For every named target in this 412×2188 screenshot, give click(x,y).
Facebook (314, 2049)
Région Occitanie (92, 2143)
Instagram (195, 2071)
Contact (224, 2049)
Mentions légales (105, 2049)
____
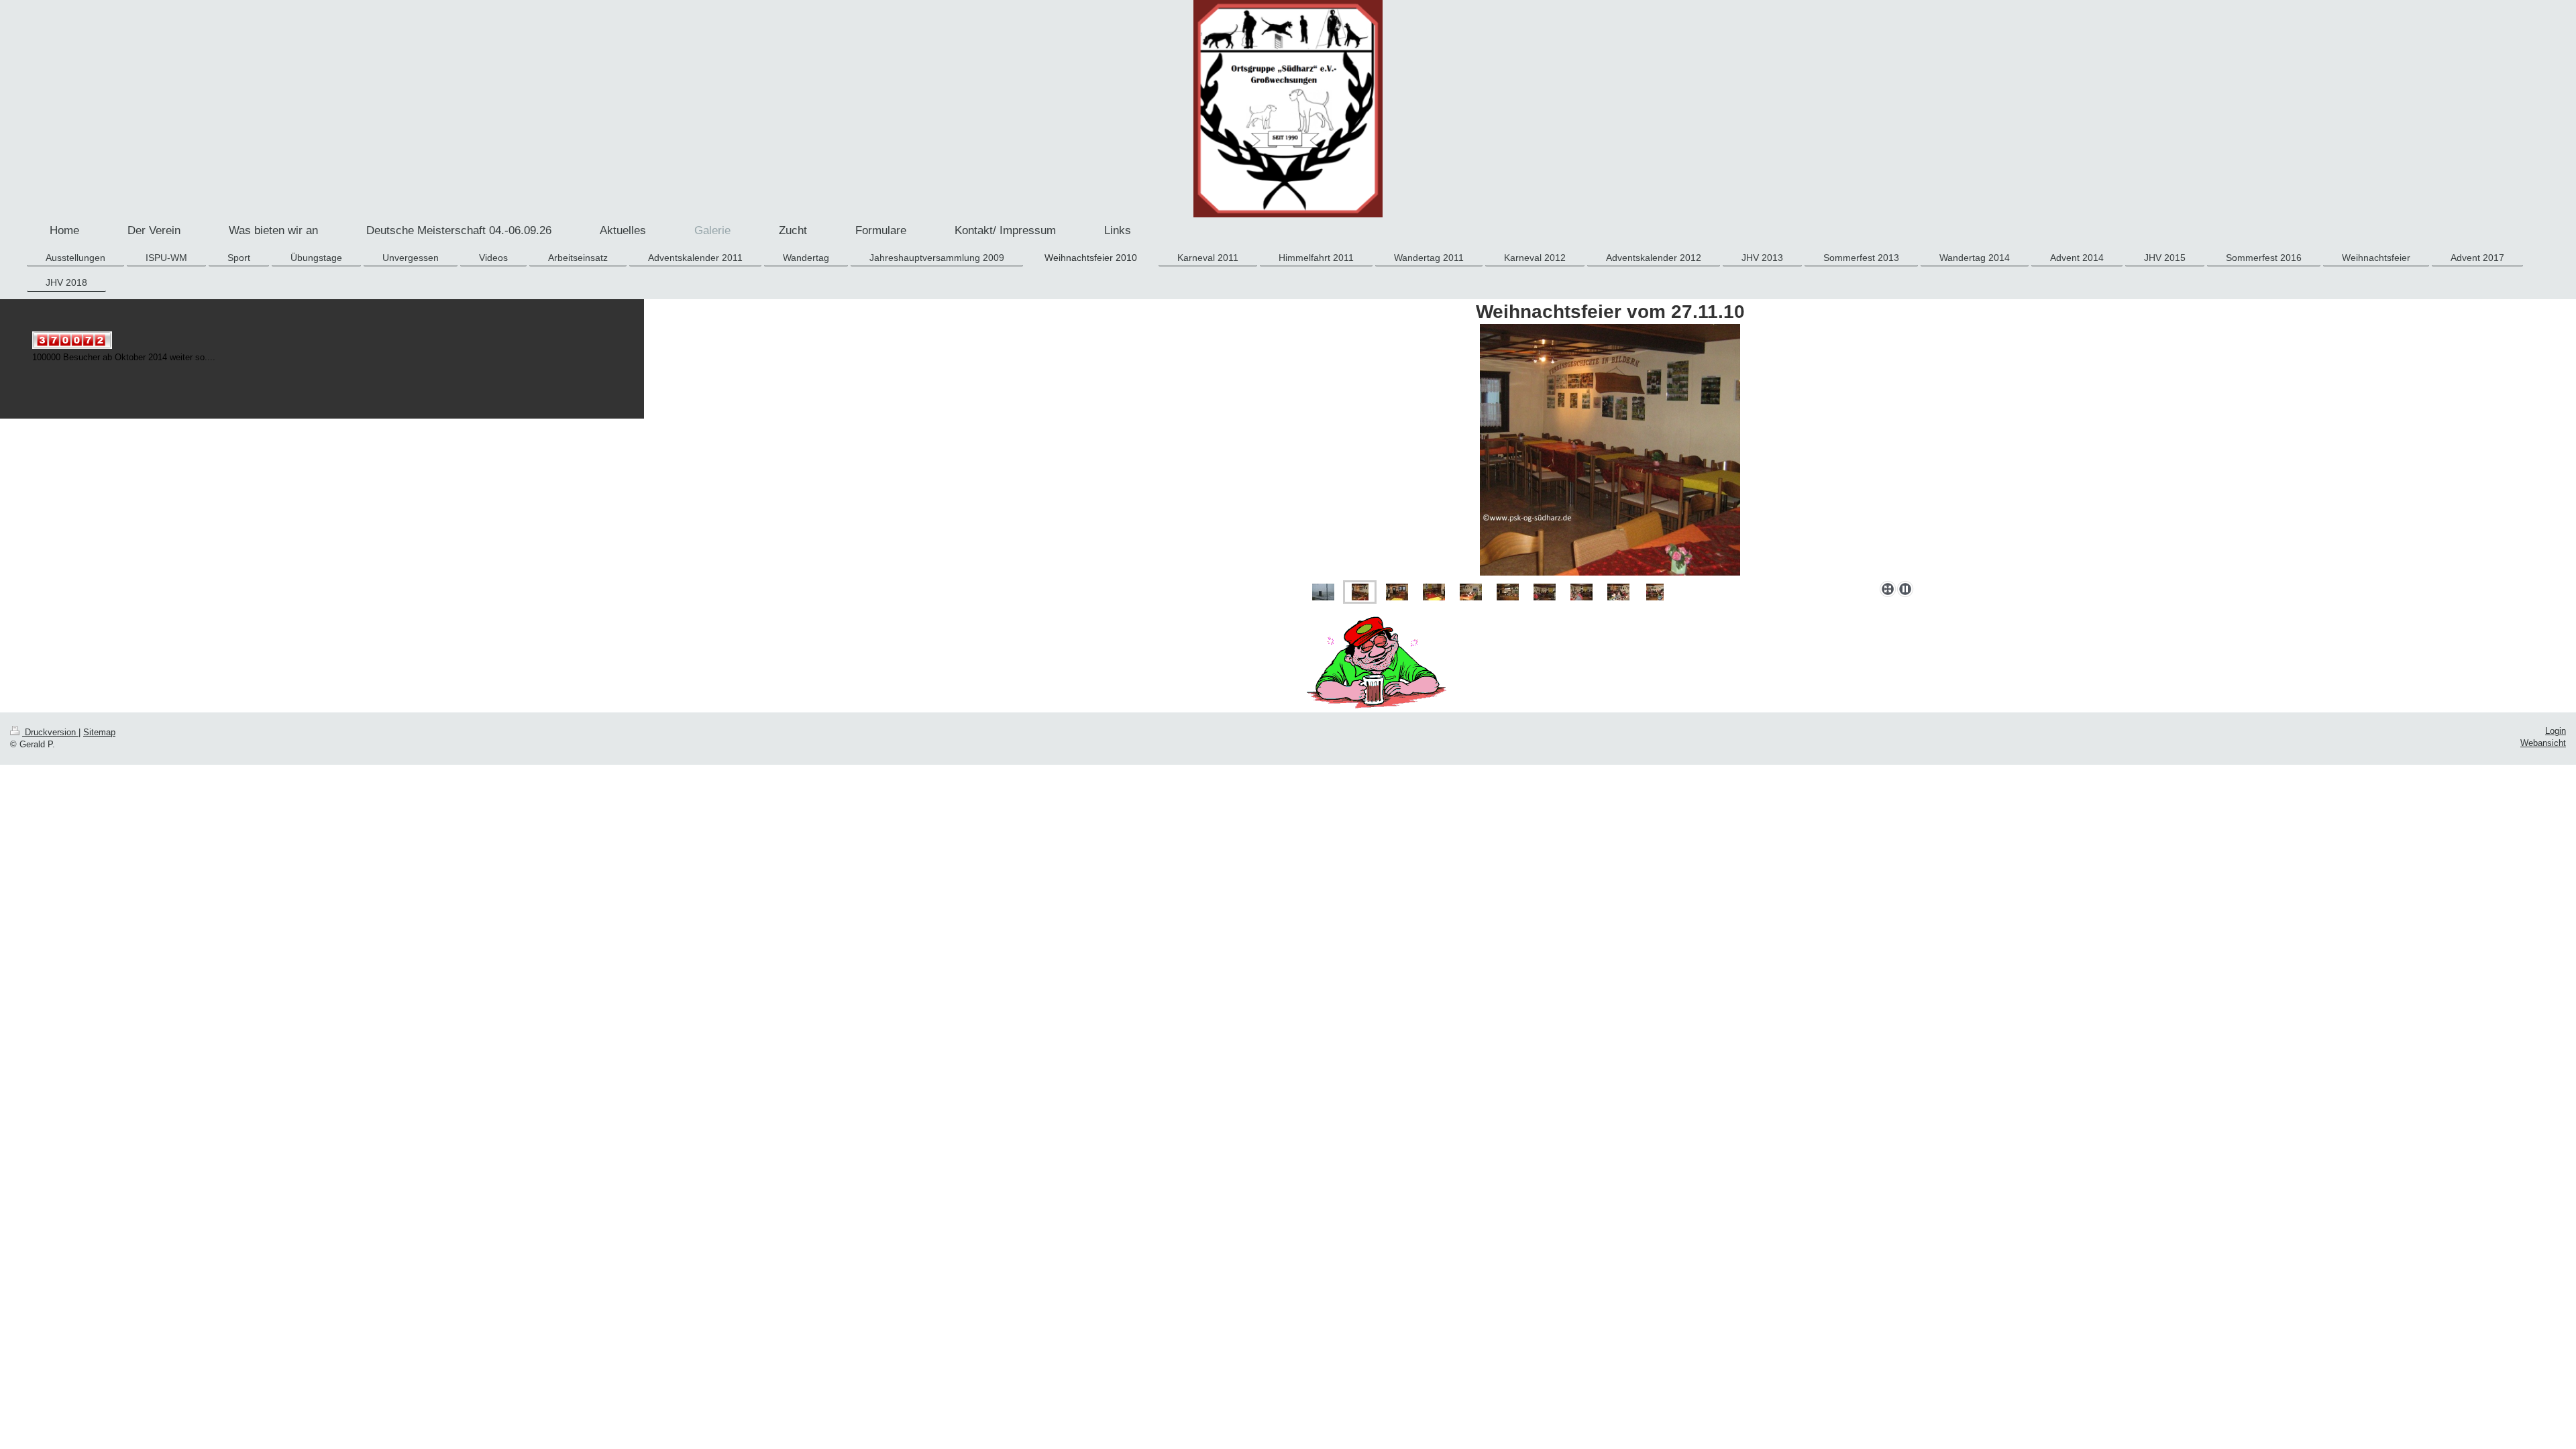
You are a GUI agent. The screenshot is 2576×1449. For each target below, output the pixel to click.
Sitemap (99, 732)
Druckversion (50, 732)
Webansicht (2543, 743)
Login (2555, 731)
____
- What to produce:
Repeat, word for word, the lines above between the line holding "Facebook (314, 2049)" and the line holding "Mentions légales (105, 2049)", inclusive; omit everything else.

- Exercise solution:
Facebook (314, 2049)
Région Occitanie (92, 2143)
Instagram (195, 2071)
Contact (224, 2049)
Mentions légales (105, 2049)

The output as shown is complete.